* Supplied text:

There are however disadvantages with these implementations:
- May have high overhead: This solution may have high
overhead, as it requires all nodes to send and receive messages from
every other node in the system. This can be particularly problematic in
large systems with many nodes, as it may result in many messages being
transmitted and processed.
- May have high latency: This solution may also have
high latency, as it requires all nodes to wait for the total order to be
determined before delivering their messages. This can be particularly
problematic in systems where low latency is critical.
Reliable Messaging
Reliable B2B (Business-to-Business) messages require the following
qualities:
- Guaranteed delivery (acknowledgement enforced)
- Duplicate removal (using message ID)
- Message ordering (using sequence numbers)
SOAP and HTTP partially achieve this like so:
- The first application layer exchanges persistent messages with the
requester.
- The requester sends a SOAP message with a message ID, sequence
number, and QoS (Quality of Service) tag to the receiver.
- The receiver must send an acknowledgement.
- The receiver exchanges persistent messages with the second
application layer.

* Data shown:
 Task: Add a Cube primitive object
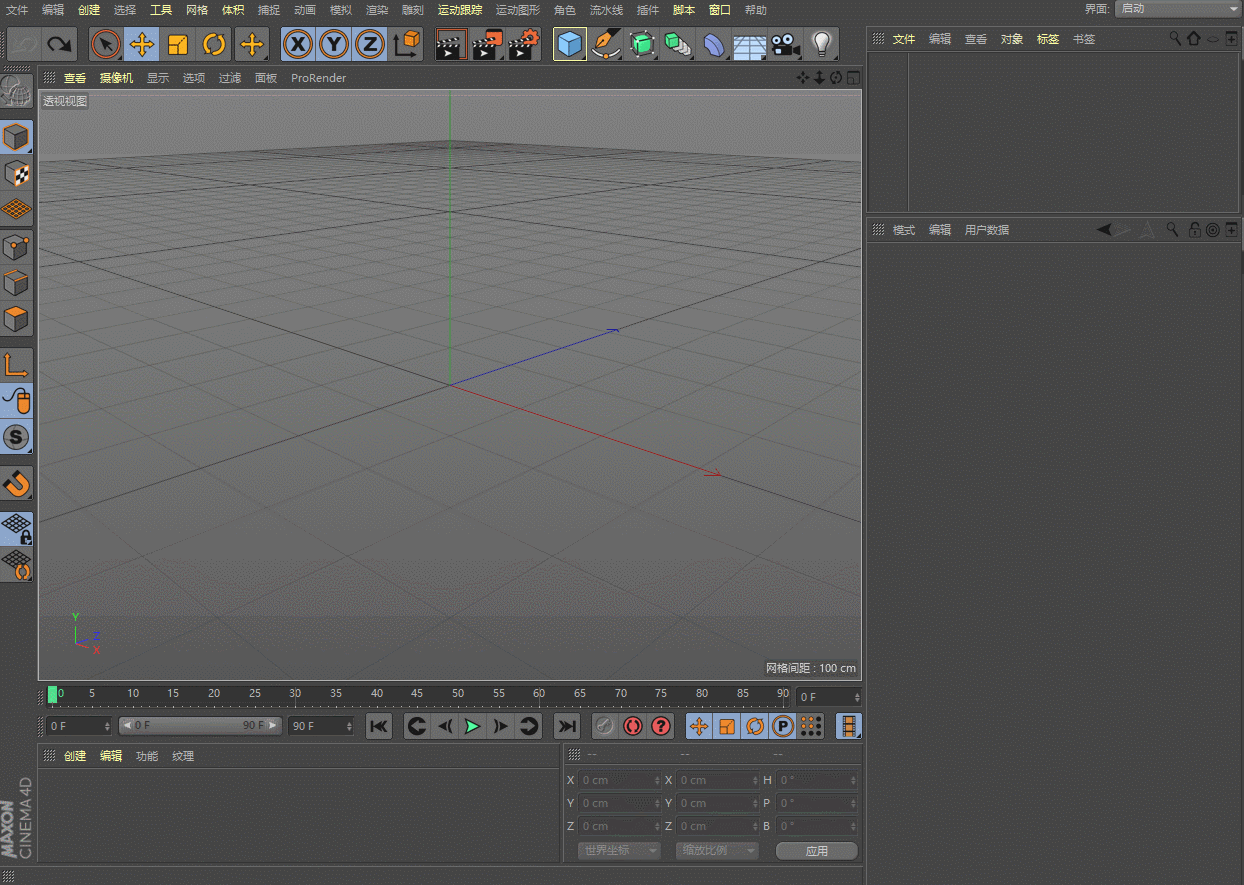click(x=569, y=45)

* What this exercise asks:
**a.** In the messaging text, what is used to remove duplicate messages?
**b.** Quote the part of the messaging text that opens with the words containing "- Message ordering" and closes with "send an acknowledgement.".

* Exercise answers:
**a.** The message ID.

**b.**
- Message ordering (using sequence numbers)
SOAP and HTTP partially achieve this like so:
- The first application layer exchanges persistent messages with the
requester.
- The requester sends a SOAP message with a message ID, sequence
number, and QoS (Quality of Service) tag to the receiver.
- The receiver must send an acknowledgement.